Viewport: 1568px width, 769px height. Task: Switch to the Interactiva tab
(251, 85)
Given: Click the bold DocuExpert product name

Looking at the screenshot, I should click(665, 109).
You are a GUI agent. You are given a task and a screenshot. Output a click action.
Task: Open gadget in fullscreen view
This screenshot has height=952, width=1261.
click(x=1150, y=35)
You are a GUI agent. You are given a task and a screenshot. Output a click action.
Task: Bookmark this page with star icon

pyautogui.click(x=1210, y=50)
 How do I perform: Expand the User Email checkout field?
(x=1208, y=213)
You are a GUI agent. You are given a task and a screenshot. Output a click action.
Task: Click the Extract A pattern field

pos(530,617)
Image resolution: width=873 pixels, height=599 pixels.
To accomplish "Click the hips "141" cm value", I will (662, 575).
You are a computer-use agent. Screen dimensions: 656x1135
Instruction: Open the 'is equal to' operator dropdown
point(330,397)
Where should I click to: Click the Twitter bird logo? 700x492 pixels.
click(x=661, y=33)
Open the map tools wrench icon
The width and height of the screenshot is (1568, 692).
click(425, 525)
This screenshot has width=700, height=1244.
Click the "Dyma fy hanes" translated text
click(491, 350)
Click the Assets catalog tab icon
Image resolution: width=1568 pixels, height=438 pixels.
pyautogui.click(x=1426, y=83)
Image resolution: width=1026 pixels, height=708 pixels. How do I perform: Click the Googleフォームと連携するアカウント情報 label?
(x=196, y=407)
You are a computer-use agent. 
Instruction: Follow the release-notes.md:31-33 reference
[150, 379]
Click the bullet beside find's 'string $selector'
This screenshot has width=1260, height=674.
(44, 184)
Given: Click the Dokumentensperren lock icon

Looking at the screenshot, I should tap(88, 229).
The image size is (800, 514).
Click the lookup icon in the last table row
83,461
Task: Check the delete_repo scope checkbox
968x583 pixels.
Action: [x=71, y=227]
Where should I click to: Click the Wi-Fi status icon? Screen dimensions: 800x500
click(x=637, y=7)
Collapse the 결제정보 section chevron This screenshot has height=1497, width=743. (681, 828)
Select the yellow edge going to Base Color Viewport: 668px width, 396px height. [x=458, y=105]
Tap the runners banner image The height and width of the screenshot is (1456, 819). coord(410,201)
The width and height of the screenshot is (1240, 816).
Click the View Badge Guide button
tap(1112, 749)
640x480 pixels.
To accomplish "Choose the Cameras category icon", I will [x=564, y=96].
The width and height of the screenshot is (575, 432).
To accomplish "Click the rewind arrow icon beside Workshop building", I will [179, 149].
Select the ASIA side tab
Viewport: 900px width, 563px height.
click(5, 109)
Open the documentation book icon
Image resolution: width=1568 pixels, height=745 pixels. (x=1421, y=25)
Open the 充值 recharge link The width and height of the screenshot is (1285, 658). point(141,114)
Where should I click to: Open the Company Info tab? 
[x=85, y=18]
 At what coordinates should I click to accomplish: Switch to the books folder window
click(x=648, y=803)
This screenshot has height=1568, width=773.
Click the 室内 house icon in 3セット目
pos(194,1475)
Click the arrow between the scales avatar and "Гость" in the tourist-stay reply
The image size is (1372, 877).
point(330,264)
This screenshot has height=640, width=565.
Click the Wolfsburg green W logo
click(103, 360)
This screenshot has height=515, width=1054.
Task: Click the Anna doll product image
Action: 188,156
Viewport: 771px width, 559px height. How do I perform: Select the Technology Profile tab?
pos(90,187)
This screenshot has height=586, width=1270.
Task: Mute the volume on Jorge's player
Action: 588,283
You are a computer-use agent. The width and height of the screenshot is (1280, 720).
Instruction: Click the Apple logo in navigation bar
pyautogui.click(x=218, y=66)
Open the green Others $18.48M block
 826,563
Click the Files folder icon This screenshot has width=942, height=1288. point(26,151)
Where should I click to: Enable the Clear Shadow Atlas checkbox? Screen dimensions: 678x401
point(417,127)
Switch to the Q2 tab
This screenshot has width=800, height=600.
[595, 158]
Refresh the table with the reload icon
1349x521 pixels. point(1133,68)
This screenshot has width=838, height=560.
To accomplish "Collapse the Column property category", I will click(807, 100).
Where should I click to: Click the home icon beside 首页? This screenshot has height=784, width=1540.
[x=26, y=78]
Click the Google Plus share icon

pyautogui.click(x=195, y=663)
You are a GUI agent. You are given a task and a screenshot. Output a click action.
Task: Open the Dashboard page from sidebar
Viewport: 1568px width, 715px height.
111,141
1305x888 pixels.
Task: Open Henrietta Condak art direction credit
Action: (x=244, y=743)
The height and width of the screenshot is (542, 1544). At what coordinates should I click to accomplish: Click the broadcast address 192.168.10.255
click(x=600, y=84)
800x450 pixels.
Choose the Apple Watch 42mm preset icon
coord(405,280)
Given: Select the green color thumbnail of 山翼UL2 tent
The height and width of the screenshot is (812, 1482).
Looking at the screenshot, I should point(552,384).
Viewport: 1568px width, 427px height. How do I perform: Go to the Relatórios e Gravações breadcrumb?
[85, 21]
◇ ◇ ◇ ◇
# WHAT IS NEEDED:
Search the data above for the string "Collapse". Report every line where it is found.

# RESPONSE TO THE EXERCISE:
Collapse the 결제정보 section chevron This screenshot has height=1497, width=743. (681, 828)
To accomplish "Collapse the Column property category", I will click(807, 100).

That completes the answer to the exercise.